The club car looks really good so bring a multimeter snd see what the voltage is on the battery set.

Another way to tell 36v versus 48v systems is the batteries. 36v systems have 3 caps for water on each battery and 48v have 4 caps for water. Each battery should have 2.2v per set of plates and you can check each with a hydrometer. Look in the battery caps and see where the water level is. It should be just barely above the tops of the plates if discharged. If they are full and the batteries read dead, the people probably never took care of the batteries and just realized they were empty after they were dead.

You can recharge with fresh water, though not tap water, and might get them back for use for another year while getting replacement batteries one at a time so its not such a huge cost to replace them. Just dont swap them in till yoi have at least three and know which three are the worst to swap out.


Another common change i gave seen is people using three 8d batteries instead of six 6v batteries. Their carts actually did very well and the batteri3s seemed to last well. I saw this on a lot of south texas ranches where they had more access to heavy equipment batteries versus automotive or golf cart batteries.

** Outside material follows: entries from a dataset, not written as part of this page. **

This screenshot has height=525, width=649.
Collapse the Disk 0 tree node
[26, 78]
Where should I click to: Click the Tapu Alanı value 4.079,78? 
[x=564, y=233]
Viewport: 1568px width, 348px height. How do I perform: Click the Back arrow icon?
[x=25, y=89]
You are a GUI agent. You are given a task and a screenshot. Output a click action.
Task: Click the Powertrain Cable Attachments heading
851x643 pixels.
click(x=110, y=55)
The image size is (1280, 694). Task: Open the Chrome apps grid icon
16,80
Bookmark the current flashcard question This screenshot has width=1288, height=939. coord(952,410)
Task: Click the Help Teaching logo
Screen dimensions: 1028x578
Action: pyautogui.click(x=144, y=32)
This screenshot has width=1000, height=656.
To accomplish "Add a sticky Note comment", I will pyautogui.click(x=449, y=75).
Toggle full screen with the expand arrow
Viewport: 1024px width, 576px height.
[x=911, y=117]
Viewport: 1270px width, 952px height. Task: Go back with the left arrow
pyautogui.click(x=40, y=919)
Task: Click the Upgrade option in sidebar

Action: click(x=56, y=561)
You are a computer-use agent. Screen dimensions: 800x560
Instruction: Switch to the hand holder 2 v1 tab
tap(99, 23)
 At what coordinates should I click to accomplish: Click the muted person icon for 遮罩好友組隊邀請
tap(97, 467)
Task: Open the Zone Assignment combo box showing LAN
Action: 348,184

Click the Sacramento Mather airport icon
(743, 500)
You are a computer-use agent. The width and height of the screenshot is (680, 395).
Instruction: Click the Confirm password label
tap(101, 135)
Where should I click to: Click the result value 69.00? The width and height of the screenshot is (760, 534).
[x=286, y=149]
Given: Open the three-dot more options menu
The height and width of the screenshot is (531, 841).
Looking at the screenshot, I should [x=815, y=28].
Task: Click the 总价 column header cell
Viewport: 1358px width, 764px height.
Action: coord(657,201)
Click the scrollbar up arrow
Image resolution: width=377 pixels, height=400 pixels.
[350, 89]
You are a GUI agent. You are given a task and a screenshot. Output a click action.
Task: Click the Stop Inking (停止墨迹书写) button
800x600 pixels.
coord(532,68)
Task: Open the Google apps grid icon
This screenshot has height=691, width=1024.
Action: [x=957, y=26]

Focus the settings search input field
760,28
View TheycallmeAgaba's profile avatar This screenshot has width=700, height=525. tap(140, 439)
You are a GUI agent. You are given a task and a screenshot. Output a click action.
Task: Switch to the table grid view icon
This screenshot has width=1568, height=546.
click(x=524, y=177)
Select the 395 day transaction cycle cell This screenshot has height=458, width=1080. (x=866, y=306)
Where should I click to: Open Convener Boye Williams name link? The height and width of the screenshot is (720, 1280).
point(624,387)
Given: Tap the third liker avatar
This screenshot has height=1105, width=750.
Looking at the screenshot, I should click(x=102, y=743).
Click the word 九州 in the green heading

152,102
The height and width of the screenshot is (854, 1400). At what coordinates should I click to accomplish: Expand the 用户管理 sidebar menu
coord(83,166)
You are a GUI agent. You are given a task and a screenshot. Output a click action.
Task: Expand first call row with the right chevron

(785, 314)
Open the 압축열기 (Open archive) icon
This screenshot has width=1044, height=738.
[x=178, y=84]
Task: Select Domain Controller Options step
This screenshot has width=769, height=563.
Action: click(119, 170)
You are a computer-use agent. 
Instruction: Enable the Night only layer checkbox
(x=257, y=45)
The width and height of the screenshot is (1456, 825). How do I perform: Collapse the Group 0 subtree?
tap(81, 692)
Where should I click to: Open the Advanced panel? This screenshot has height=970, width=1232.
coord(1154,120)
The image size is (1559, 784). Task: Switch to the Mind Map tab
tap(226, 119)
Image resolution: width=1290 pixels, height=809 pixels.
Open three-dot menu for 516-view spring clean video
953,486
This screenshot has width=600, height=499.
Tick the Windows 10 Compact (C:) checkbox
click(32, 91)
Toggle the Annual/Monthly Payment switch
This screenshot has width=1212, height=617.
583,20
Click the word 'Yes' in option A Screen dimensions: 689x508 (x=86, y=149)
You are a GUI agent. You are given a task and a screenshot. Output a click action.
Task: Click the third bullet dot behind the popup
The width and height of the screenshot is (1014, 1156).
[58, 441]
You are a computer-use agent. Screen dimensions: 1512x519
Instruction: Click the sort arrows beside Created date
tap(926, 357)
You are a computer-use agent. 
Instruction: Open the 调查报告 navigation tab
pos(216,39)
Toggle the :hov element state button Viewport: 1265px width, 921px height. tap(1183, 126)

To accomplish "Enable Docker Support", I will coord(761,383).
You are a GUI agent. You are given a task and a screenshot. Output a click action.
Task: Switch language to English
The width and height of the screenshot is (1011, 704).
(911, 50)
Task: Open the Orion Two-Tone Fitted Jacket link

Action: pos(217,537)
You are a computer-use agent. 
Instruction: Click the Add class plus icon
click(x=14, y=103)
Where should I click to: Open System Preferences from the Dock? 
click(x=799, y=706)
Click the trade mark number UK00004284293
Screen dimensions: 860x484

If you guys have ever seen the tv show buckmasters, the hunting show, sometimes they would film down here a few hours from corpus christi. Their golf cart they used for the show was one we built at the shop i worked at. I would have to drive out and do maintenance on it at their ranch. They had an air strip on the ranch so they could fly in to film their, and a super nice pool that i would have loved to get in since they would just pull the cart out od the garage and leave it in the sun for me to check everything on. They also had ultralite little lawnmower engine powered paragliders for sending out to locate the animals to hunt. And of course, putting food out to make sure they always had stuff to shoot.